Your instructions:
Please extend the book review below of The Side Of The Sun At Noon, continuing it from its final sentence.

Excerpt provided:
------------------------------
By ROB HOFMEYR
The Side Of The Sun At Noon by Hazel Crampton
Hazel Crampton is known for her outstanding The Sunburnt Queen, an account of a little English girl shipwrecked on the Wild Coast. This new work has a greater scope both historically and geographically, but is tautly structured and makes excellent reading. Eva, who served Van Riebeeck as a translator in his dealings with her own people, the Khoikhoi, is already known through other works of historical fiction and annals of the time. She was the first to tell the new settlers of a tribe known as the Chobona, a mysterious long-haired people who lived deep in the hinterland in stone dwellings and were rich in gold. Van Riebeeck was fascinated – indeed, he became obsessed – with these people.
And so this book begins with an account of the Dutch settling in the Cape: hardly the sanitised accounts which informed the celebrations of 1952. This is raw stuff, well documented and graphically presented. Having read other accounts over decades, I found still more to learn and absorb.
The lure of gold and the belief that somewhere there were people who represented what was understood as “civilisation” sent one expedition after another into the “wild hinterland”. Hazel Crampton has travelled the routes they took, following native guides on well-tracked paths, many of which have over the centuries become the tar roads and mountain passes of modern motorways. Not all of them, however, which necessitated years of 4×4 travelling for the author and her two teenage boys.
------------------------------
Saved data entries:
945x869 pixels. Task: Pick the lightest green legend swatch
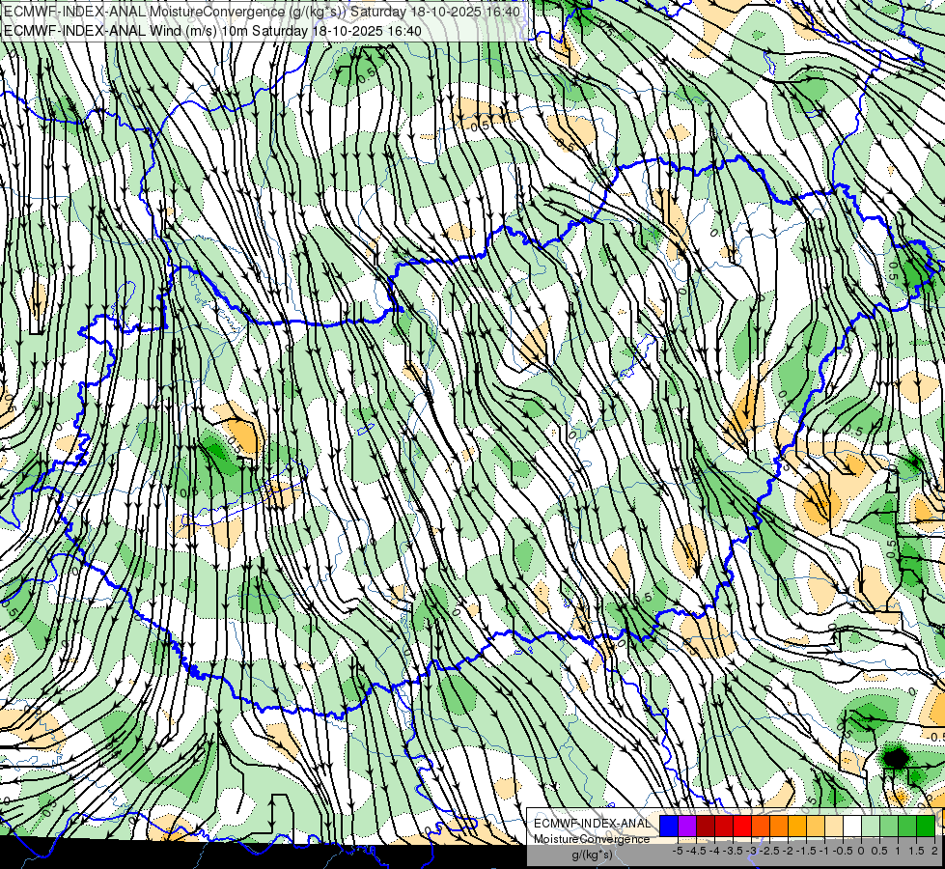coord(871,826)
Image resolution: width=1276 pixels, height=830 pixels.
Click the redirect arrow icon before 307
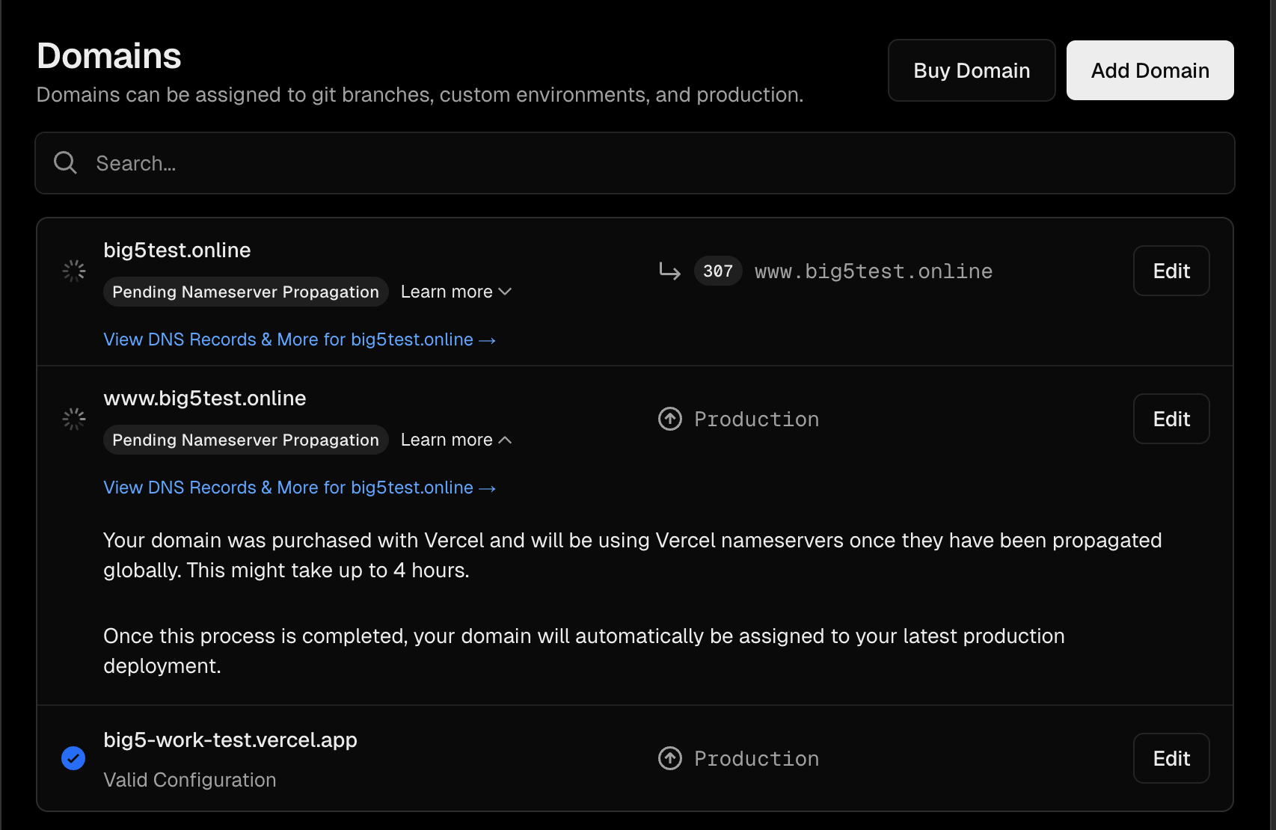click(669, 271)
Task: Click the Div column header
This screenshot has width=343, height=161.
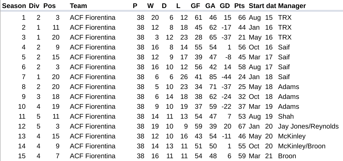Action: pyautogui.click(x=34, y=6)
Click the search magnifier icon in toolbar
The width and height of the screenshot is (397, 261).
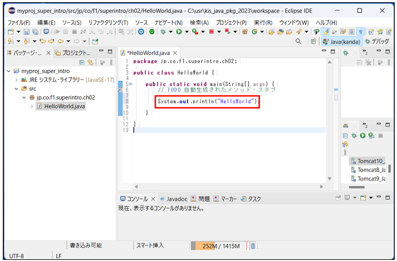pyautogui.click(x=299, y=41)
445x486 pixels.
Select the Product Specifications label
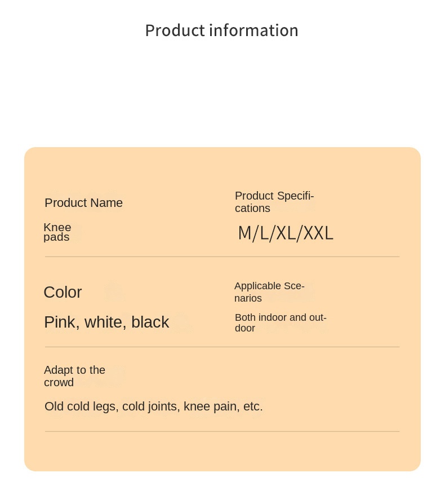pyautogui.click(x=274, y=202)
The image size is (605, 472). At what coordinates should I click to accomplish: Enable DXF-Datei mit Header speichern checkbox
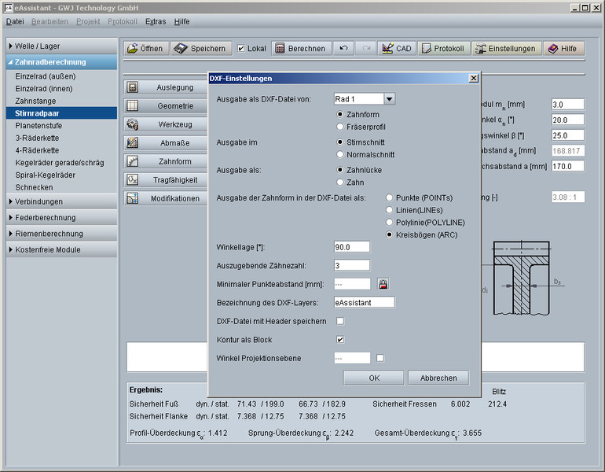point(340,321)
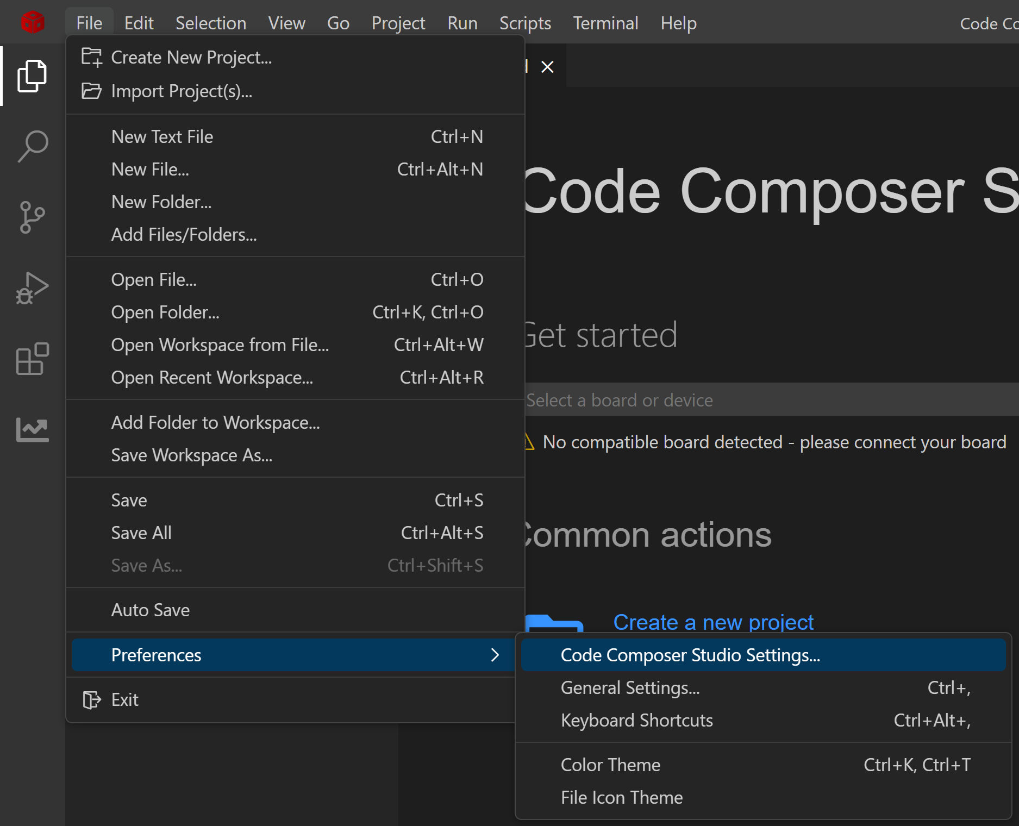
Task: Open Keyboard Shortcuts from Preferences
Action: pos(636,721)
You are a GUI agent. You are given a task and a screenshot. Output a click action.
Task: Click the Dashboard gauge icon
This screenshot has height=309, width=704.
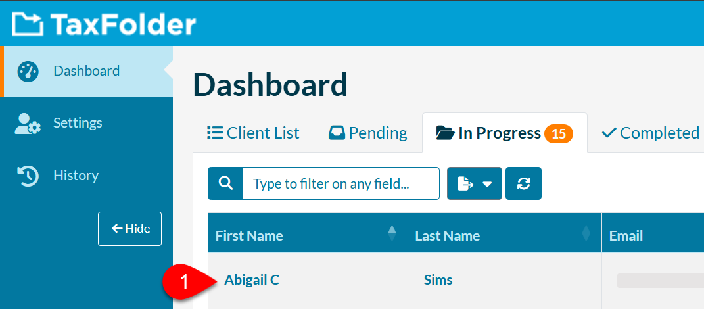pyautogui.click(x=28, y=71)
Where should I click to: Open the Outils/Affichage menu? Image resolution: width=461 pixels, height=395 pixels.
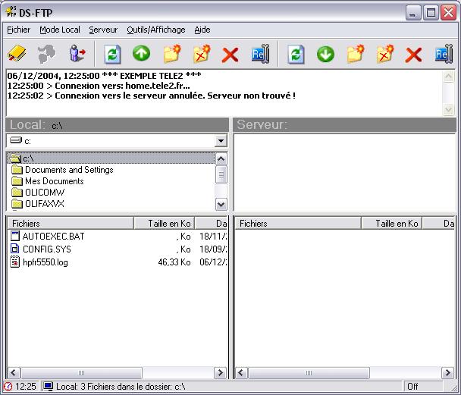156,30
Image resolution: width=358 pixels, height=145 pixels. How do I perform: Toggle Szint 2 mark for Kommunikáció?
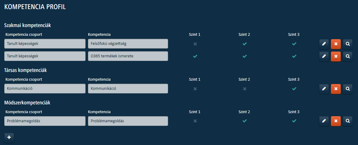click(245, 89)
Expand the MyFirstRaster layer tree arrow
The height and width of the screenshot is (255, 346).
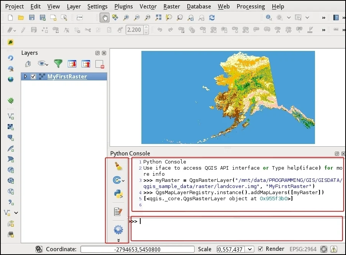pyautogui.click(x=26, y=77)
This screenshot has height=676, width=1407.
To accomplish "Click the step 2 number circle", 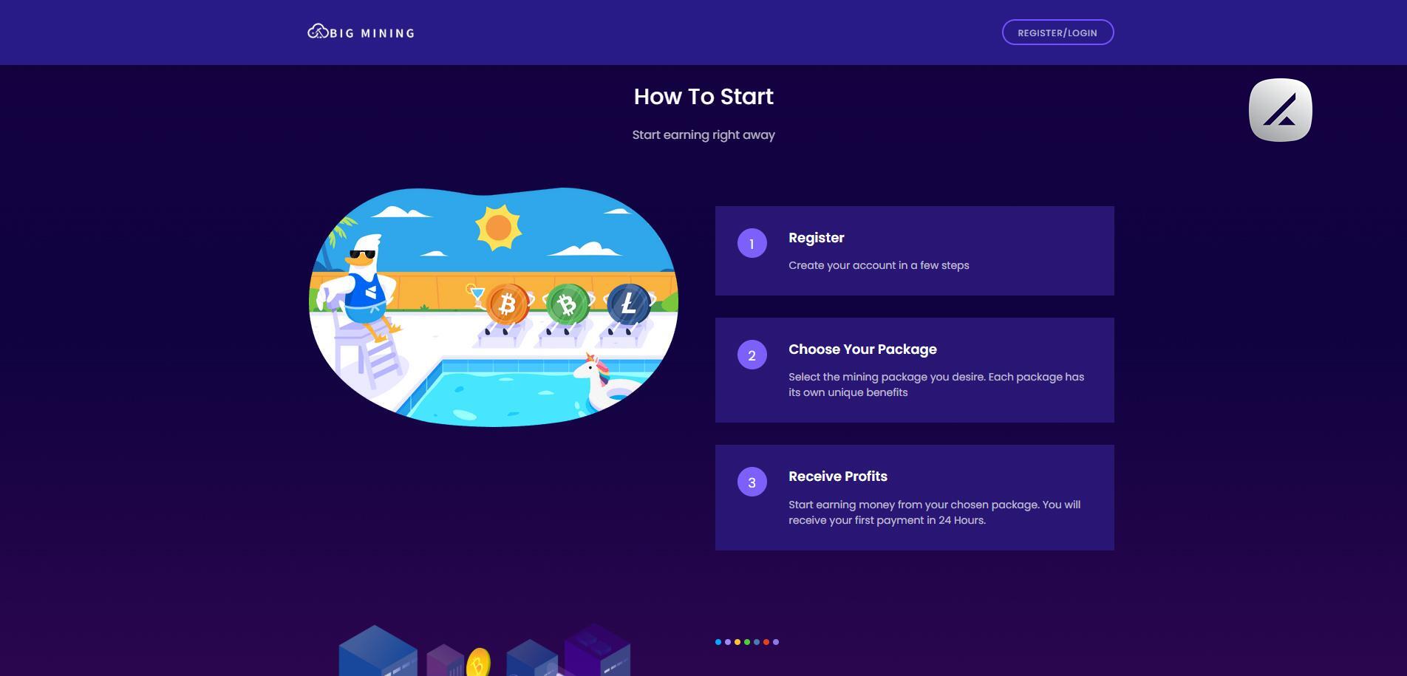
------------------------------
Reply to the exercise:
This book opens up the interior as it was in the 17th ,18th and early 19th Centuries, the many and very diverse tribal areas, the trade which spanned the subcontinent, the Arab and Portuguese influences and the gradual incursion of Europeans into ancient homelands. The present South Africa with its Western infrastructure and place names hides a wealth of history and tradition. What did I know of the Lemba, the black tribe who are genetically Jewish? Or of the Thlaping and their trade systems? Or of Arabic words that found their way across the subcontinent, such as imali, dagga and haka. Or of a tribe that practised inoculation?
This is not a depiction of a golden era before the colonists came. It is a lively, realistic and engrossing account of this country and a nearly forgotten heritage. Great reading, despite the often cloying and personal style.